How to Assess a System’s Quality in Two Hours

2h

Sometimes you need a second opinion on a system. The underlying reasons would easily fill another blog post, so let’s stay on track. This process can be made lengthy, and obviously, the more time spent, the better the assessment. However, if you want to adhere to the Pareto principle (80/20), it can be done in two hours… or so I claim. Here’s what I do: I ask for five things, and I do one exercise.

Thing #1: The System’s Build and Deployment Tooling and Process

Regardless of system platform and environment, how is it built and deployed? What artifacts does the build produce? What does the actual deployment look like, and how often is it performed? On one side of the scale you’d have CI/CD with 100% automation, frequent releases of something that is probably a container of some sort. On the other side you have the trauma-inducing build performed on rare and special occasions (because it’s scary and fragile). Minus points for manual deployment to a snowflake server by a “guru” or “ninja.”

Thing #2: Tests

I ask for test coverage. Mature teams ask back: “By what tests? Unit, integration, or end-to-end?” When doing this quick assessment, the number isn’t important. What is important is that the number is available and that it’s not zero. While in this area, I also browse some unit tests and I look at their names, length and complexity, and assertions/verifications. Guess what the score is if there are no tests.

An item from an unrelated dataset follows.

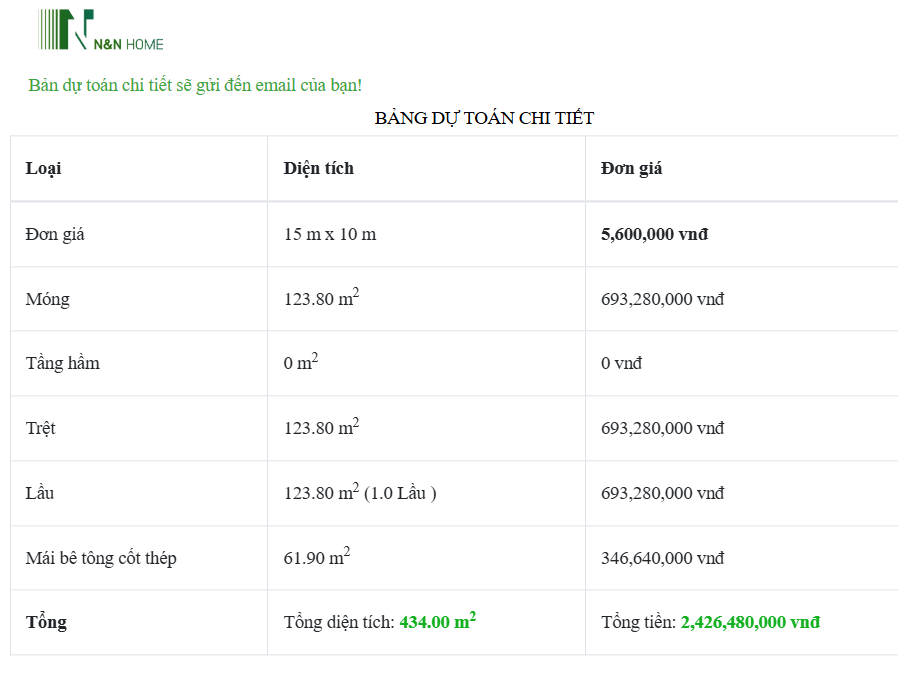This screenshot has height=676, width=898.
Task: Click the 123.80 m² (1.0 Lầu) cell
Action: pyautogui.click(x=360, y=492)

Thing #3: Linting and Other Support Tooling

All ecosystems have some kind of linter; often several to chose from. I expect the code to be linted, and I also ask for other tools like FindBugs, Code Contracts, or Vulture (these are just examples). It’s often a good sign that a team is using something like SonarQube, especially if they can explain how they use the data. My experience is that use of such tools is kind of binary: either the team is good and does CI/CD, proper testing, and runs these tools. Or, the team has a long journey ahead of it, and failed linting is the least of its problems.

Thing #4: Reference Architecture and Documentation

What kind of system are we looking at? Believe it or not, but there are not that many reference architectures out there, and explaining your system’s reference architecture should be an easy task. I also ask for the architectural documentation. Code should be self-documenting, systems, not so. Code can’t convey the system’s context, its users, common scenarios, physical deployment, and non-functional attributes to mention a few sections I expect to find in the architectural documentation. Systems that are documented along these lines lose: “Users log in to the system using usernames and passwords stored in MySQL. The system is deployed on 10.20.30.1.”

Thing #5: Code Profile

I like to call this “reading code squinting.” I don’t literally squint, but I look at the code from a distance by reading the filenames or class names. Let’s say I’m examining a web shop that sells ecological products. I expect to see files/classes called Cart, Customer, Billing, Fruit, and PaymentGateway; things that let me make an educated guess about the domain without even knowing what system I’m looking at. What I don’t want to see is: JobManager, CustomerJSONAdapter, HomeGrownCache, [by the way, all bad system’s I’ve encountered in my career have implemented their own caches], and DBUtils. I guess I need to be explicit about the irony. All systems will have support code with shady naming. However, such components should be in minority.

If I have access to a person who knows the system who can produce the artifacts and answer questions, I can get a fair feeling for the system in one hour.

The Exercise

Next, I spend another hour doing a simple drawing exercise using UML collaboration/communication diagrams. These diagrams are my favorites when it comes to capturing both static and dynamic relations between components (most notably classes).

I start the application in debug mode and document a typical use case in the diagram while stepping through the application. The following example is totally made up, but I should be clear enough.

Ok, let’s be honest. I abuse the communication diagram notation quite ruthlessly. BUT, notice how the diagram captures both structural relations and invocation order. The example is artificial and probably bogus, but the point I wanted to make, apart from showing how the diagram works, is that you can use the diagram to detect certain patterns. Good systems will show intuitive call chains and there won’t be that many calls, which means that the design is direct and to the point. Convoluted systems will produce diagrams with arrows back and forth and across the diagram, they will show use of strange components that probably mean accidental complexity, or they will show convergence on Singletons or your home-grown cache. Bad systems also tend to spin around in unobvious support code before getting to the point. I bet you can think of other examples…

Is It That Simple?

So, if the claim is that this workflow produces a good enough preliminary assessment of a software system, what’s the catch? Well… The catch is that this process requires experience from the person doing the assessment. You need to know how systems are built on different platforms (a webpack build is different from creating a pod), what the archetypical architectures are, what good tests look like, and which components are most likely bogus (yes, the home-made cache). You will not learn this in the university, or in an accelerated learning program. You need to put in the hours.

That said, I hope that you’ll find some inspiration in this approach.

One response on “How to Assess a System’s Quality in Two Hours

  1. Simple and clear. Thanks!

    I recognize I’ve used the first three myself, and I combine it with asking tech leads/architect to draw their architecture on a whiteboard. This gives you an idea of the complexity built in and as “if it fits in your head” (ref. Dan North).